We frequently walked in the jungle behind the country club where my parents worked as sport teachers. Being teenagers in Venezuela, even few hundreds square meters of ground left undisturbed by developers felt like real jungle, for us to explore. We even discovered a small waterfall, which we descended rappelling down with crossed carabiners once or twice, before we were told that the water was likely to be grey water from the club itself. All the same we believed we were in the wilds. And somehow we were. Once we even killed a rattlesnake.
I am actually writing with LL in mind. She is a cousin of mine starting her career as biologist, closer to the real wild forests in the wonderful border between Brazil and Argentina. As many of us in our starting years, LL is a militant of animal rights and conservation. She would cringe (or worse) at imagining anybody killing a rattlesnake. Why would somebody do such stupid act of destruction? Why would you not walk away, and leave the animal in peace?

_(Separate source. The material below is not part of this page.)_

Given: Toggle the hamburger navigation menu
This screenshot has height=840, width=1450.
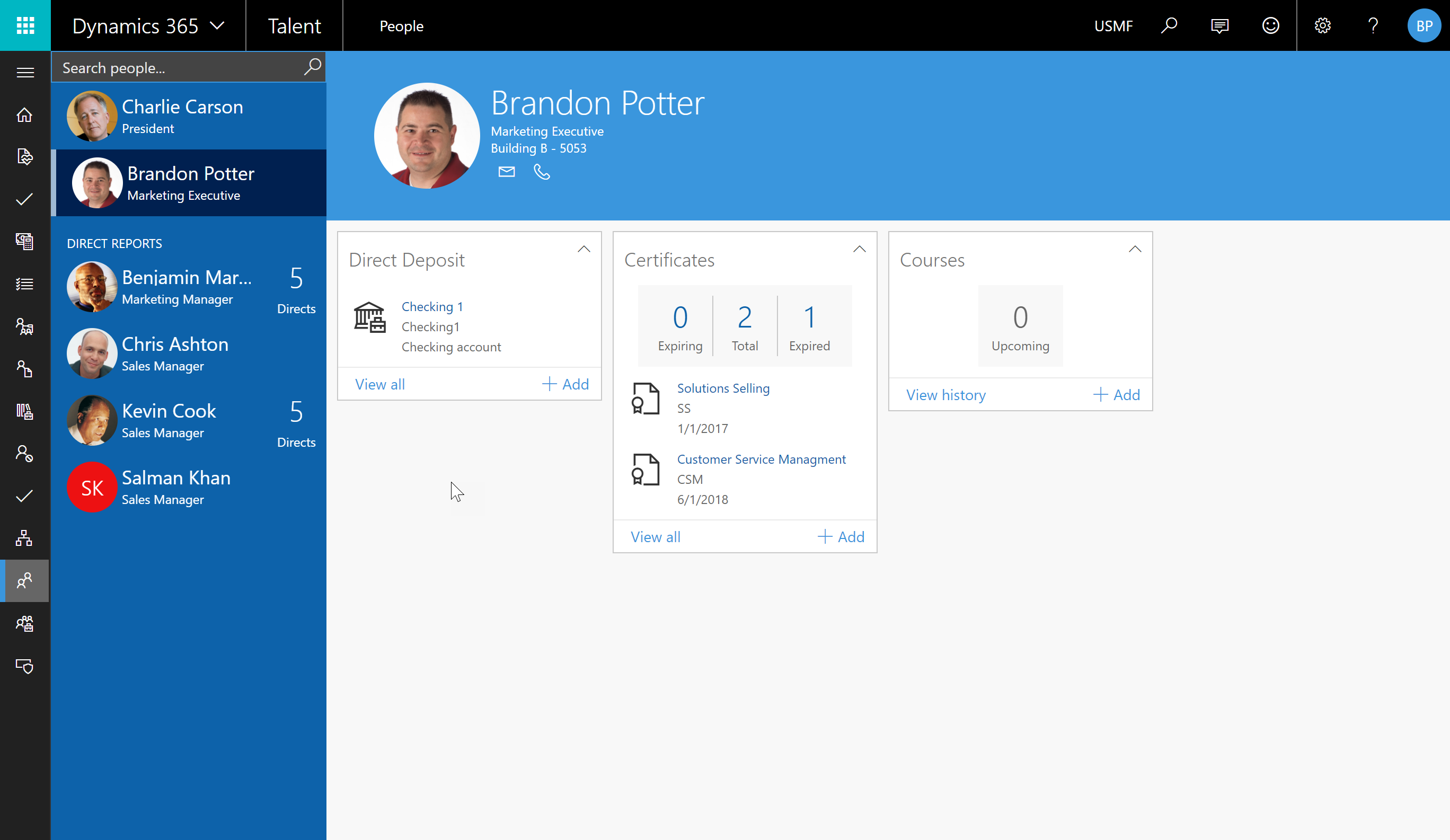Looking at the screenshot, I should click(25, 73).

I actually have wondered about the same for quite a few years.
I could tell you that in Venezuela there were decent national statistics kept. For a while in the seventies, rattlesnake bite was the second cause of death after heart attack. In basic school curriculum there were procedures for dealing with snake bites, and not only from rattlesnakes. Venezuela counted with two other very poisonous and seriously dangerous kind of snakes, corals and pit snakes. Later on me being outdoorsy, I encountered quite few rattlesnakes, some corals and even some of those, much feared pit vipers, or mapanares. Even later, when we went to climb in the Amazonas area, somebody went to a university lab and acquired few doses of antiofidic serum, to be injected in case of bite. So yes, poisonous snakes were to us like white sharks to australian surfers.

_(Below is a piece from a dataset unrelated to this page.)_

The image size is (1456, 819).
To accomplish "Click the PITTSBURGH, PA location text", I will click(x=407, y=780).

White sharks. Actually when I started diving, back in the eighties, I asked around if I could buy or obtain one of those hand spears provided with an explosive bullet at the tip. What for, asked my parents first and other divers after. To kill sharks like they do in Australia, was my answer. At least in Venezuela I was laughed at. Why would I want to do that? would it not be enough with swimming away? they asked me. In my imagination these people were simply uninformed fools, taking unneeded risks and not helping in the battle of humans against those monsters, the white sharks.
What an idiot I was.
So I should be happy that actually in few decades we have seen a massive change of minds in these matters. From a mere utilitarian viewpoint we have learned and mostly internalized that top predators are responsible to keep ecosystems functioning as we know them. There are successful reintegration programs of big birds, cats and even bears in many countries. And many of us have also realized that animals can have rights in themselves to be animals and have living space, even if it is not in our benefice. So yes, we humans have become better beings.
But I still remember the challenge, and the sheer pleasure of the moment in which we killed that rattlesnake. It felt so cruel now and it felt so heroic then. We were walking in a line in the bush, and one of us almost step on it. Right away two persons went and cut a piece of bamboo, which we used as spear to kill it from a distance. We walked back to the club, carrying the carcass in glory, as some elated Hemingway could have carried a murdered lion back to the camp. To the people that asked or wondered about the whole thing, we said that we had saved the life of other kids walking the place: they would not be killed by the rattlesnake anymore. To my utter and lasting shame today, I even kept the rattle as a trophy, for quite some years at that.
LL and me share a grandfather, whom I met too young to remember him. Tales about his hunting are many, and impressive too. His daughter, my aunt, still treasures a pelt of yaguar that he gave her. His son, my father, remembered their hunting for tapir in the brazilian jungle. I gather a certain heroism in those tales, and also a certain respect of those men for the things they destroyed. I have hunted too, in the sea, spearshooting. I am not so ashamed about it as I am from killing that rattlesnake, yet I am neither proud. Being honest with myself, I remember clearly that I really liked myself being capable of destroy living things, as some sort of powerful god.
I am actually happy that at some moment I realize that I was no god, but a weakling. Anybody can destroy things. To care for them is harder.